No es necesario que el agua quede totalmente transparente; con que pierda el tono turbio se consigue un arroz más suelto. Además de reducir el contenido de arsénico, esta técnica influye directamente en la textura final: al disminuir el exceso de almidón, los granos quedan más separados y ligeros, cualidad deseable para guarniciones, ensaladas o un arroz blanco tradicional.
Errores que debes evitar
Un lavado excesivo o muy vigoroso puede eliminar micronutrientes como algunas vitaminas del complejo B y minerales presentes en la capa externa del arroz. Los expertos recomiendan realizar el enjuague de manera suave para equilibrar los beneficios de limpieza con la conservación del valor nutricional.
Pasos para cocinar arroz suelto y perfecto
Una vez lavado, la cocción también tiene su ciencia.

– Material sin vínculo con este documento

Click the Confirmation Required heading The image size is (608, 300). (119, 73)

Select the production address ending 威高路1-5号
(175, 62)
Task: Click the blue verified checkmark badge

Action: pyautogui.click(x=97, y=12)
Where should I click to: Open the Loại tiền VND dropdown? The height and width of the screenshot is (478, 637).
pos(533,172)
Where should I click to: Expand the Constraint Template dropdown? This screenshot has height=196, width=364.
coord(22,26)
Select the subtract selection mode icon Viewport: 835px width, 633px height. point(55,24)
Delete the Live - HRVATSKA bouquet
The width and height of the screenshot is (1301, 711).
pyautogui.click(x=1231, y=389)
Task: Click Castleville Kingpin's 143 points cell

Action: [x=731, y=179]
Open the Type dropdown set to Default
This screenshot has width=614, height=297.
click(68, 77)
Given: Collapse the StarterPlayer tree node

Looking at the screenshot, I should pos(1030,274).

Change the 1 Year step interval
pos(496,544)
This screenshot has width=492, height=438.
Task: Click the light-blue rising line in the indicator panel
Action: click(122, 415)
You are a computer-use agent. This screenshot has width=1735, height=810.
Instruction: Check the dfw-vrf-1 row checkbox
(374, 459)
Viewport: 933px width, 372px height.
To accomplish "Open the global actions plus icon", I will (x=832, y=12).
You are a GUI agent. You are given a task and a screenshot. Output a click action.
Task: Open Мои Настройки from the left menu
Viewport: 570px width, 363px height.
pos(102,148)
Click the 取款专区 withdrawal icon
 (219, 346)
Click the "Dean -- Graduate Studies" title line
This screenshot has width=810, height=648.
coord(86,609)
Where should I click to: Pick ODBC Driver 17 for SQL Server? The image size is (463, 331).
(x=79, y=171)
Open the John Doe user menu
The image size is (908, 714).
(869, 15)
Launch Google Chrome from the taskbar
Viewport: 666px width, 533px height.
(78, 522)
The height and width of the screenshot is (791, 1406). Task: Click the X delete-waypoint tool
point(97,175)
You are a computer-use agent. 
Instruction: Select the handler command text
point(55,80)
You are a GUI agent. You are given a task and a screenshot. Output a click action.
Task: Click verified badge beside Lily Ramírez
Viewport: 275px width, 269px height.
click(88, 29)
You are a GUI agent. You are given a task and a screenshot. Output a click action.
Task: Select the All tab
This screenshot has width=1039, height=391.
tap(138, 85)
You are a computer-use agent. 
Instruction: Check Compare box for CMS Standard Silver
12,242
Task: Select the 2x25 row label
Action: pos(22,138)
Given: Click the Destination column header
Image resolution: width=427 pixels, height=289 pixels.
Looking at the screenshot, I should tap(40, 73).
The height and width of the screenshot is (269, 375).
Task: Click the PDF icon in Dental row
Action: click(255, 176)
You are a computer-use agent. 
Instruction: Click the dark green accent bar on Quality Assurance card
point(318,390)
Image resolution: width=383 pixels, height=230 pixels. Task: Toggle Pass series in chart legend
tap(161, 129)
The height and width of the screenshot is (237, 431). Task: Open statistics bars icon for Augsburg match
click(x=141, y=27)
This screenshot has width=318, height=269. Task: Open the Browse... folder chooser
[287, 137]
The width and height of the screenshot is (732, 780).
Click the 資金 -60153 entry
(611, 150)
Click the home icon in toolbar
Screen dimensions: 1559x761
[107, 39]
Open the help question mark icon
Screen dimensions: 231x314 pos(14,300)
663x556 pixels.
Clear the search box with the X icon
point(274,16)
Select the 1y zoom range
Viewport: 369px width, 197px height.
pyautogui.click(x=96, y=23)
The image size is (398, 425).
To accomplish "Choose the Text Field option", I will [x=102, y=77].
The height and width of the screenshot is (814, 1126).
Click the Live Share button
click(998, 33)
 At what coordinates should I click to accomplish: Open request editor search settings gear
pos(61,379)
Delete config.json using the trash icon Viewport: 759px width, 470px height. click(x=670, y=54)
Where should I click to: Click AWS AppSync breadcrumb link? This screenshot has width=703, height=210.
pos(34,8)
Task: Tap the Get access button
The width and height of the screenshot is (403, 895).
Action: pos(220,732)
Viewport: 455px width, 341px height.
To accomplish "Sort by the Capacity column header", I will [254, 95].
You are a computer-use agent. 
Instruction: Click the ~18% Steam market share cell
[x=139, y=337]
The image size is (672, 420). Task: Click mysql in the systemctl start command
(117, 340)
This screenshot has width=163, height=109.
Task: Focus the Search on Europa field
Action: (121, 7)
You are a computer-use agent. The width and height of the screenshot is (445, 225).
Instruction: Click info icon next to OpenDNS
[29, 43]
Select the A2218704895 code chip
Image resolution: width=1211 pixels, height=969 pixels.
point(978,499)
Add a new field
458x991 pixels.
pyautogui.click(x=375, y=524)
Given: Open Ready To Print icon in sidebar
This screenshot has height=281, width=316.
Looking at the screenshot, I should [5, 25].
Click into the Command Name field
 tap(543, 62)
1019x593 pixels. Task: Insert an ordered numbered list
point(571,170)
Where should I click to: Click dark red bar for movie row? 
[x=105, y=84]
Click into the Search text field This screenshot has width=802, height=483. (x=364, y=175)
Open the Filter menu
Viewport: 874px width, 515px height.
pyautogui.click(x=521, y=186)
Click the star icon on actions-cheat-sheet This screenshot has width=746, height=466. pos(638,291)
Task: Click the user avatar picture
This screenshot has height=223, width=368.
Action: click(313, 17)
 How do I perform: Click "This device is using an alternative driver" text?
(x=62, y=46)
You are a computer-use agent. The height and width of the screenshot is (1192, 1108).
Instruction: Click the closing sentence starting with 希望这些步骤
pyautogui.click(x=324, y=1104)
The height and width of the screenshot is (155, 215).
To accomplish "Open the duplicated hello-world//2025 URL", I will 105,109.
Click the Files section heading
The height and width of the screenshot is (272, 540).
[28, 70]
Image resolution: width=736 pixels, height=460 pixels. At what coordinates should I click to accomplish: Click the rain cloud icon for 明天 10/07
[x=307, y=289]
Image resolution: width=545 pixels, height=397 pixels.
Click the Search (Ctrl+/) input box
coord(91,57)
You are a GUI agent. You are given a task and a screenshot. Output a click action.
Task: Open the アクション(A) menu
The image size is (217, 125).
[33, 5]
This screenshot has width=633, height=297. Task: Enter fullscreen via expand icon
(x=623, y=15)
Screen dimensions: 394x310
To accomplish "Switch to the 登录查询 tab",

Primero se debe hervir agua con sal y añadir el arroz lavado, revolviendo solo una vez para distribuirlo. Luego, se cocina destapado hasta que el agua vuelva a hervir. En ese punto, el fuego se reduce al mínimo y se tapa la olla sin volver a destapar ni mezclar hasta el final. Dejar reposar unos minutos antes de servir permite que los granos terminen de asentarse y evita que queden apelmazados.
¿Cuándo no lavar el arroz?
Hay preparaciones —como risottos o ciertos platos asiáticos con arroz pegajoso— en las que conservar el almidón puede ser deseable para lograr una textura más cremosa. En esos casos, el lavado previo puede omitirse sin afectar el resultado culinario, aunque sí influirá en el perfil de textura del plato.
Adoptar esta práctica simple al cocinar arroz puede parecer un detalle menor, pero desde la perspectiva de la ciencia nutricional y la cocción eficiente, representa un cambio pequeño que mejora tanto la salud como la calidad del plato final de forma significativa.